As the cars pulled into the Centaurus High School parking lot, music from the band Fruta Brutal greeted guests with a bilingual mix of English and Spanish indie rock music. The Boulder-based group was among the first of a long list of speakers and performers at Lafayette’s 17th annual Martin Luther King Jr. event, which was planned by the Lafayette Youth Advisory Committee.
Much like a drive-in movie, the event was broadcast in English and Spanish via FM radio, so attendees could listen to the program from the shelter of their cars, making the event feel warmly nostalgic, somewhat unconventional and extremely COVID safe – guests wishing to venture outside of their cars were required to wear a mask. Instead of applauding after a speech or performance, guests were encouraged to honk their car horns.
By 1:45 p.m., about 75 cars had filled the parking lot, some sporting messages of support written in window paint honoring King, while others were decorated with banners and flags. All marched from the Flatirons Community Church in a campaign for justice.
Lafayette Youth Advisory Committee co-chairs and Centaurus High School students Andrea Lastiri-Montiel, Josie Briggs and Amy Resendiz-Salazar introduced the program, while invoking King’s legacy and addressing the intentional use of the word “event” instead of “celebration” when describing the program.
“We, alongside the King family, recognize that we cannot celebrate until Dr. King’s vision is actualized,” Briggs said.
Newly elected Lafayette Mayor JD Mangat expressed his gratitude to all who attended, while identifying the theme for this year’s MLK event as “the right to vote.”

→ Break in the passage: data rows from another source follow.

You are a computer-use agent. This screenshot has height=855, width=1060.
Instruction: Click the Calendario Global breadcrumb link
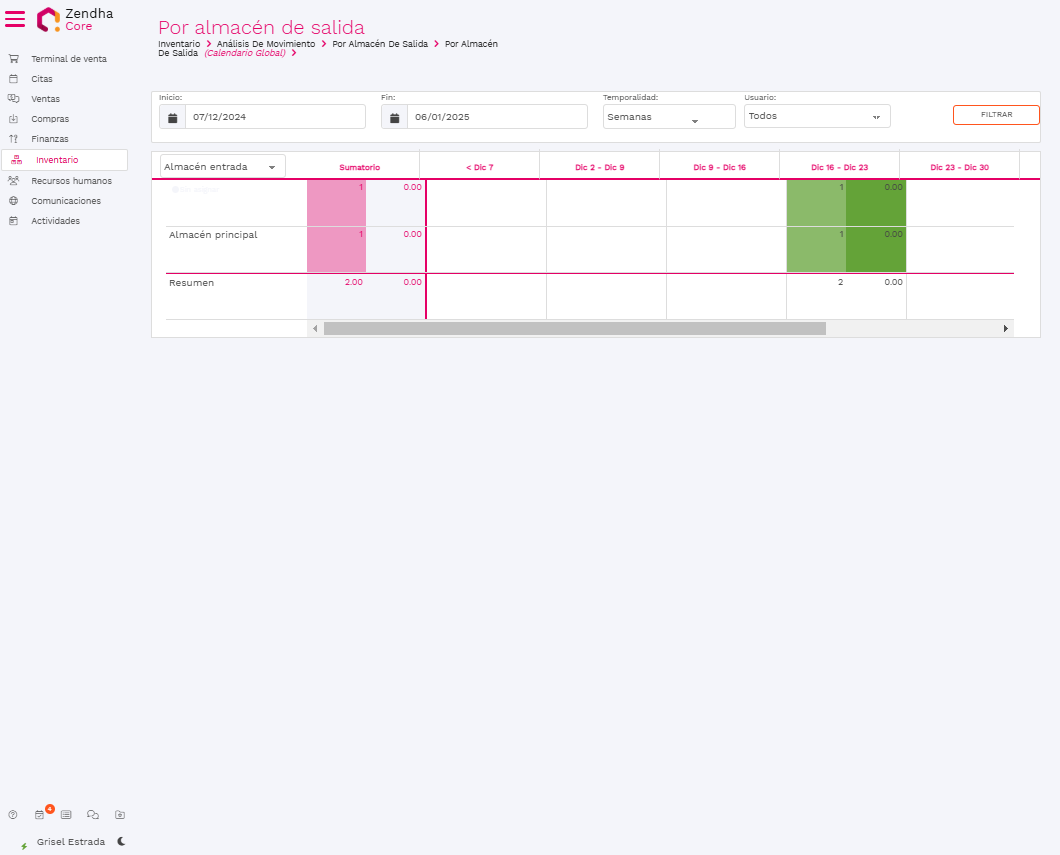point(245,53)
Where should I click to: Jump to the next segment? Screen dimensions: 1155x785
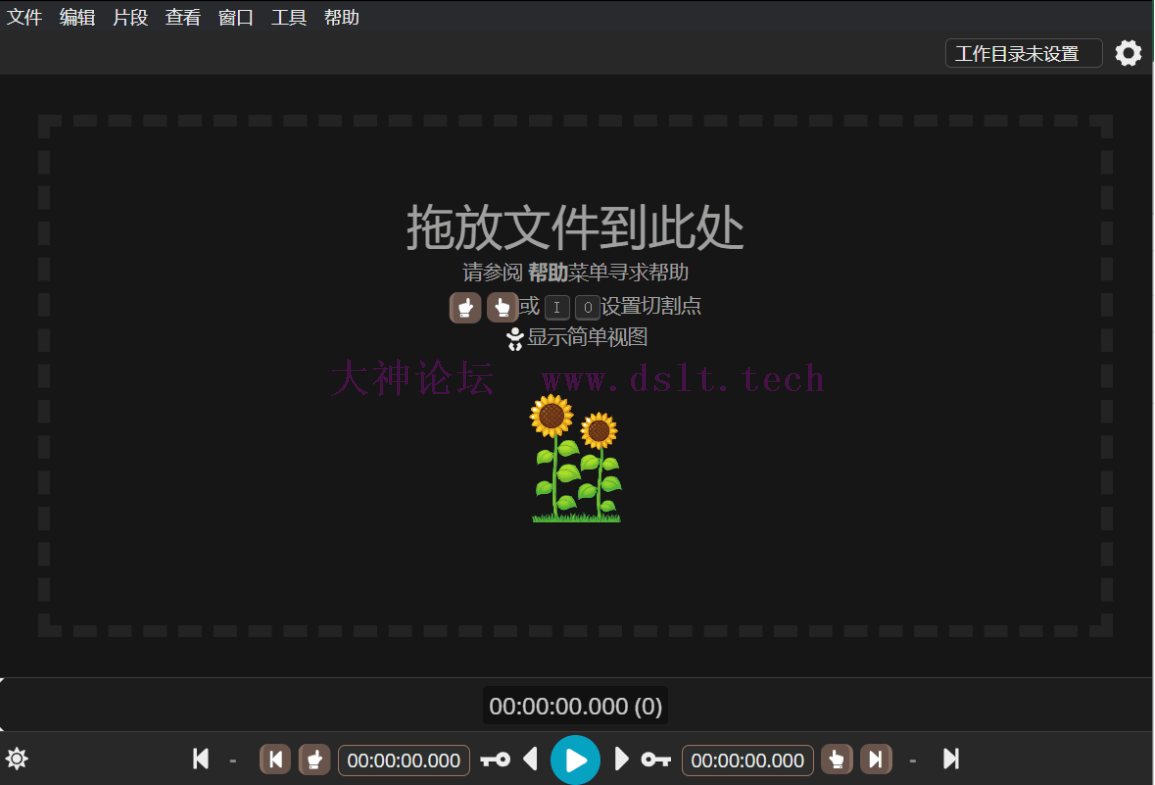(x=951, y=760)
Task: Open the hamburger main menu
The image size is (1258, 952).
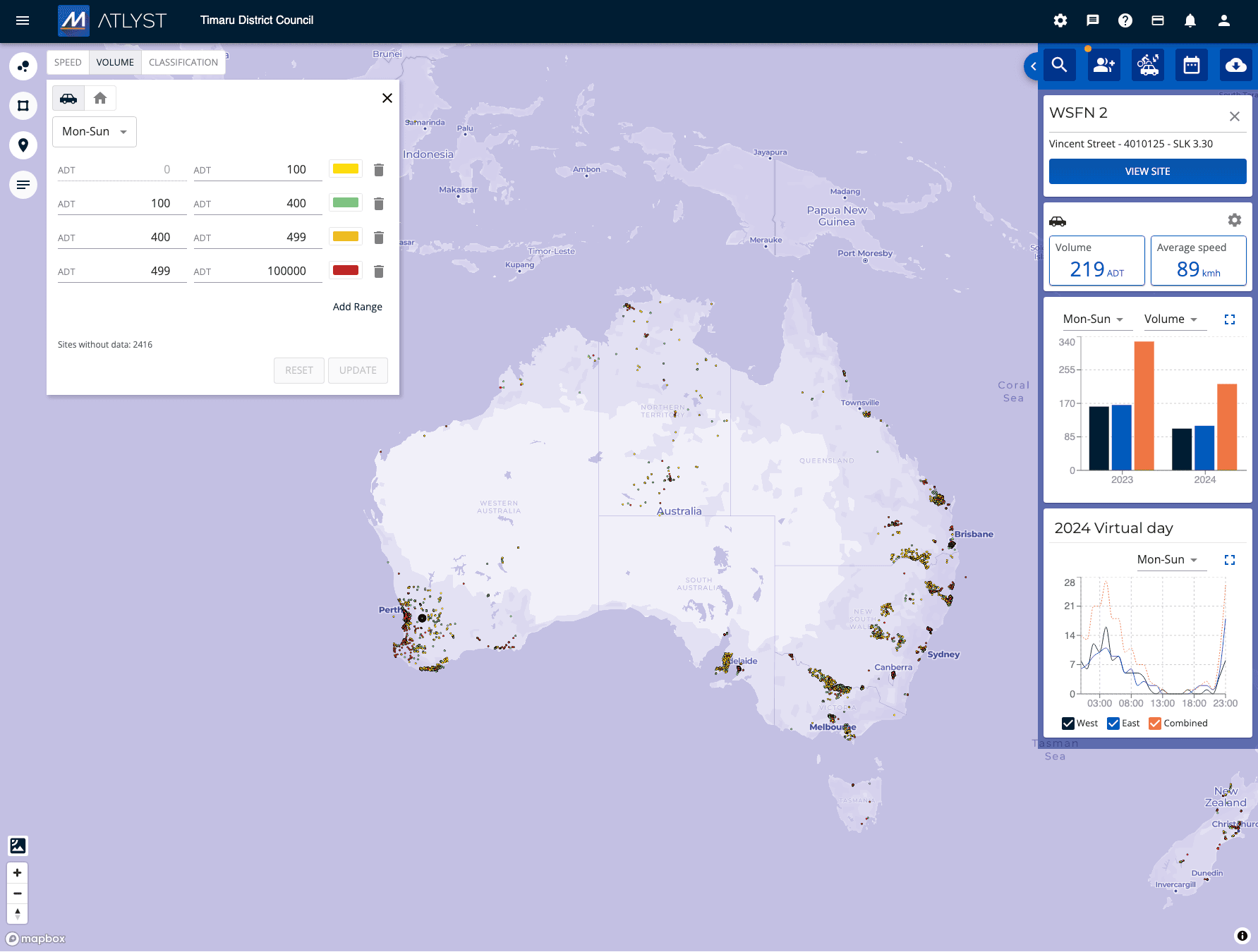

Meanwhile, members of the Youth Advisory Board, Centaurus High School students and Lafayette Library volunteers handed out T-shirts wrapped around flyers printed with voter registration information and donation envelopes. in cash to support those affected by the Marshall Fire. Karen Raforth also spoke at the event on behalf of State Senator Sonya Jaquez Lewis, State Representative Tracey Bernett, Congressman Joe Neguse and Lafayette historian Frank E. Archuleta.
The rest of the afternoon included performances by local singers, artists and activists.

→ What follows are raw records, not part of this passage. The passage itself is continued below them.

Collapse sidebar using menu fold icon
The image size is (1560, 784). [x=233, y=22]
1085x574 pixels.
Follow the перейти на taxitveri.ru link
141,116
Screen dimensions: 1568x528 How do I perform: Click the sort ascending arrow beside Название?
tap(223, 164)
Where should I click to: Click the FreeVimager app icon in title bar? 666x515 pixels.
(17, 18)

CU Boulder senior Joanna Mendy shared a poem, followed by Centaurus junior and Lafayette Youth Advisory Council member Isaiah Williams, who called on the Boulder Valley School District to add ethnic studies to its curriculum.

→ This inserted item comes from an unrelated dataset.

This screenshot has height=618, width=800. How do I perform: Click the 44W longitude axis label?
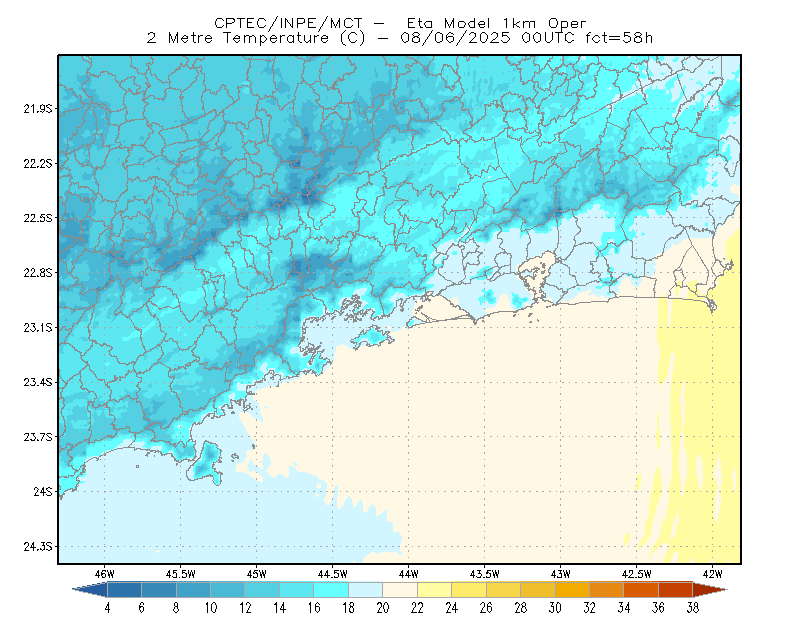(408, 574)
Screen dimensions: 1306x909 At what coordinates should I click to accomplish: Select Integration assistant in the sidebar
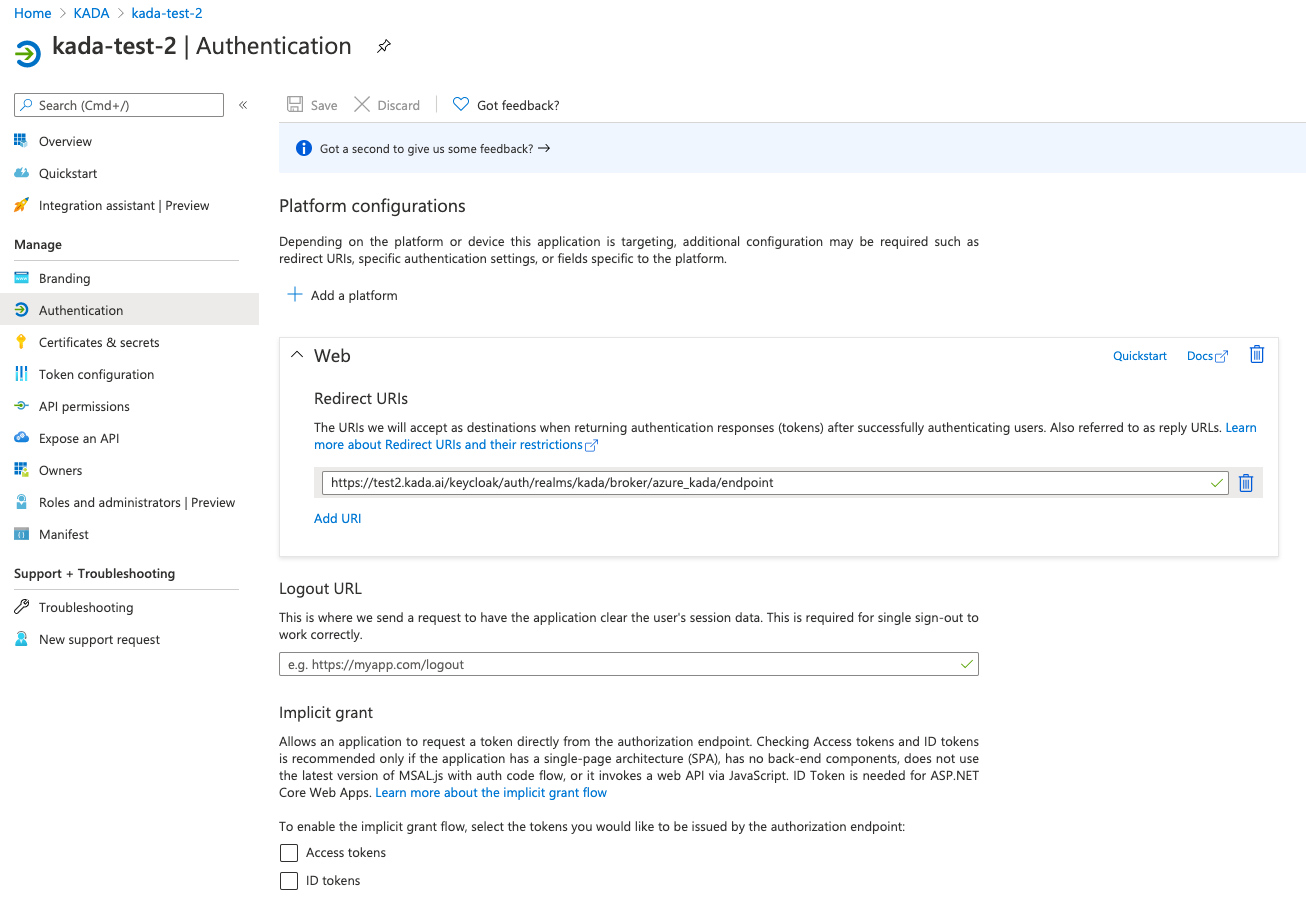click(x=123, y=205)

Centaurus High School graduate and University of Colorado student Jenna Peralta sang a rendition of “Imagine.” Afterwards, spoken word artist and filmmaker ZBassSpeaks took the stage, sharing words about racial injustice and social inequality.
The program ended with singer, poet and songwriter Rebecca Hart, who was joined again by Fruta Brutal to close the 17th annual Lafayette Martin Luther King Jr.